Houston Chronicle

New EPA documents reveal 25% of employees will be cut

- WASHINGTON POST

The Environmen­tal Protection Agency has issued a new, more detailed plan for laying off 25 percent of its employees and scrapping more than 50 programs including pesticide safety, water runoff control, and environmen­tal cooperatio­n with Mexico and Canada under the North American Free Trade Agreement.

At a time when the agency is considerin­g a controvers­ial rollback in fuel efficiency standards adopted under President Barack Obama, the plan would cut by more than half the number of people in EPA’s division for testing the accuracy of fuel efficiency claims by automakers.

It would transfer funding for the program to fees paid by the automakers themselves.

The spending plan, obtained by The Washington Post, offers the most detailed vision to date of how the 31 percent budget cut to the EPA ordered up by President Donald Trump’s Office of Management and Budget would diminish the agency.

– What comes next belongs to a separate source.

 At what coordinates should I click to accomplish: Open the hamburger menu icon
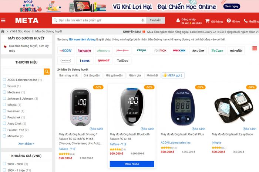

The March 21 plan calls for even deeper reductions in staffing and in the EPA’s $5.7 billion budget than in earlier drafts. It maintains funding given to states to administer waste treatment and drinking water. But as a result, the budget for the rest of EPA is slashed 43 percent.

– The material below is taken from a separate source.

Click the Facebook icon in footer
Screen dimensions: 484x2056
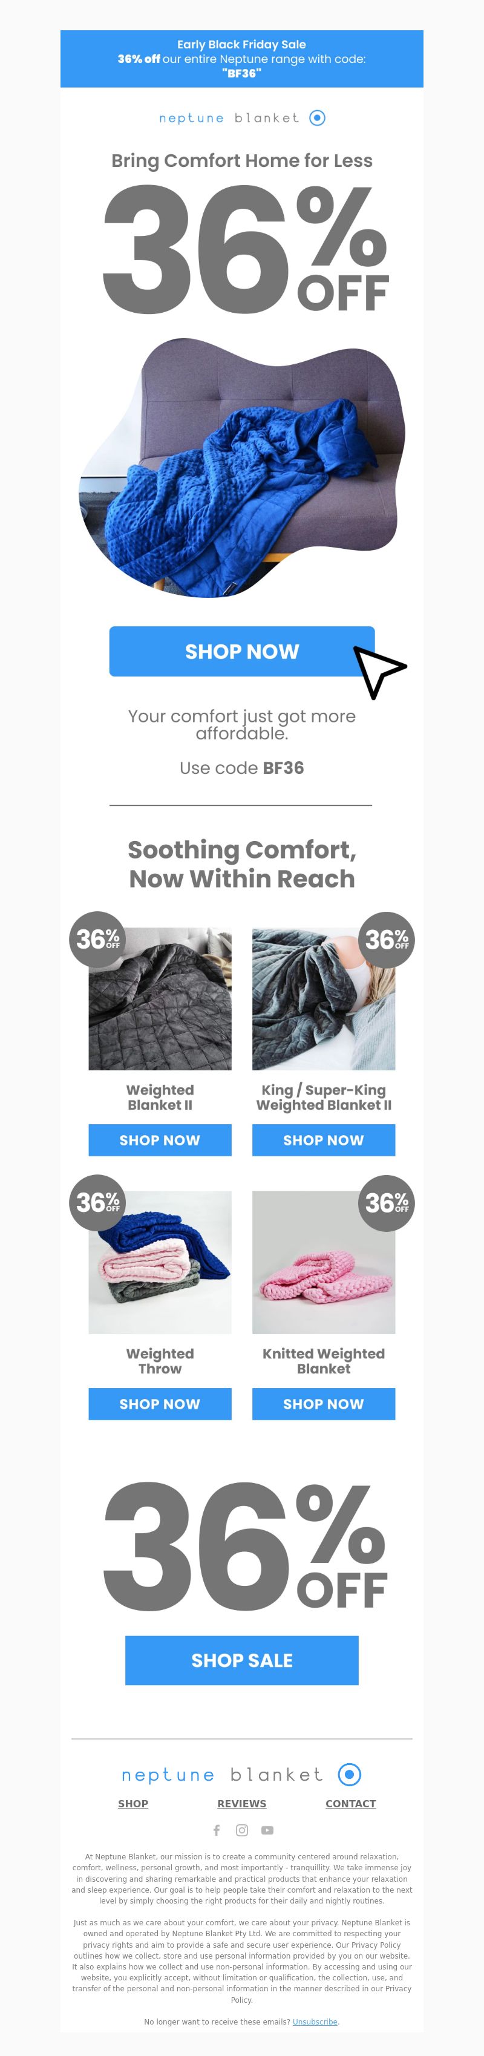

The Trump administra­tion says the EPA cuts reflect a philosophy of limiting federal government and devolving authority to the states, localities and, in some cases, corporatio­ns.

But environmen­tal groups say the Trump administra­tion is answering the call of companies seeking lax regulation and endangerin­g Americans’ air and water.

In a memorandum at the front of the March 21 document, the EPA’s acting chief financial officer, David A. Bloom, said the agency would now “center on our core legal requiremen­ts,” eliminatin­g voluntary activities on scientific research, climate change and education, and leaving other activities to state and local government­s.